§ Aim of the task:
After locating the line containing "Click the Code link", transcribe that line and all following lines exactly, stopping only at the end of the records.

Records drawn from a dataset:
= Beginning of Section =

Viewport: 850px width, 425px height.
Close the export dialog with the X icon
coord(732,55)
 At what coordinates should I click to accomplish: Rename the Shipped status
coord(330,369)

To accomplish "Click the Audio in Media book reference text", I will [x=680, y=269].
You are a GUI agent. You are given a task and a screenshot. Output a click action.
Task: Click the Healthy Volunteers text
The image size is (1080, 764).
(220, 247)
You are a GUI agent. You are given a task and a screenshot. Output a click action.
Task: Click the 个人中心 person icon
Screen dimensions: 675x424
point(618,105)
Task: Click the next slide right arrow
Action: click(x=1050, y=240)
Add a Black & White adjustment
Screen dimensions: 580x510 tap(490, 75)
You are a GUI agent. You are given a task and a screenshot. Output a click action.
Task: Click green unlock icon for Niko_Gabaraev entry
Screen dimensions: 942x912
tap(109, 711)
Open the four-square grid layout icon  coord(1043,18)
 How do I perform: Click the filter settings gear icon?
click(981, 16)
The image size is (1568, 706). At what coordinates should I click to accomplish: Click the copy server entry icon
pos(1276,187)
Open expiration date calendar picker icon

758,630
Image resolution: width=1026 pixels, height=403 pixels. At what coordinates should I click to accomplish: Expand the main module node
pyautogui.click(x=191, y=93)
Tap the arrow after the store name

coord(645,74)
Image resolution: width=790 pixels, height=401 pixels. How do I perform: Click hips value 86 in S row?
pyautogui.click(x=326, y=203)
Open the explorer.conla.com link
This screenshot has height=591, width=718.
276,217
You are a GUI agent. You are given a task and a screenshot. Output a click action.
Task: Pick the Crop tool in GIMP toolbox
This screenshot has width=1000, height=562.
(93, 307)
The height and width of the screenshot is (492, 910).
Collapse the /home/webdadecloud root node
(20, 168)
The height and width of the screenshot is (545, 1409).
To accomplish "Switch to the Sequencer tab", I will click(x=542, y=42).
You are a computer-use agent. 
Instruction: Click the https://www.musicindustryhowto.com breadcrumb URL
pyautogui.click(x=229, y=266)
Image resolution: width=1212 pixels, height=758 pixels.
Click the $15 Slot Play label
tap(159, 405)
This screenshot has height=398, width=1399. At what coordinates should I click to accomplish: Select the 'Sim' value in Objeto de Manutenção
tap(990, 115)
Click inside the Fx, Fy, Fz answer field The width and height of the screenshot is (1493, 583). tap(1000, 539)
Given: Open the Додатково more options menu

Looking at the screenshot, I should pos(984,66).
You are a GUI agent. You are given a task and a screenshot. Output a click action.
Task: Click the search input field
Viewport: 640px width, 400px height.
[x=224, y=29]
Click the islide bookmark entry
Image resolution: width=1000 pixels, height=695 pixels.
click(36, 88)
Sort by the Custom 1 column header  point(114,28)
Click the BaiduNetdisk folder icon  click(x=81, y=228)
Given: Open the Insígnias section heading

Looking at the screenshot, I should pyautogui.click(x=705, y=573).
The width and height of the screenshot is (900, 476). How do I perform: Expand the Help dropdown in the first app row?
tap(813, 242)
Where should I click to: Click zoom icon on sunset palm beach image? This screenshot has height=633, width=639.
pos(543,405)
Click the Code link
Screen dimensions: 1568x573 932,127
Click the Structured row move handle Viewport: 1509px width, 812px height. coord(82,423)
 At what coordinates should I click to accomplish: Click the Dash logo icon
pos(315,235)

= End of Section =

§ Exercise solution:
Click the Code link
Screen dimensions: 1568x573 932,127
Click the Structured row move handle Viewport: 1509px width, 812px height. coord(82,423)
 At what coordinates should I click to accomplish: Click the Dash logo icon
pos(315,235)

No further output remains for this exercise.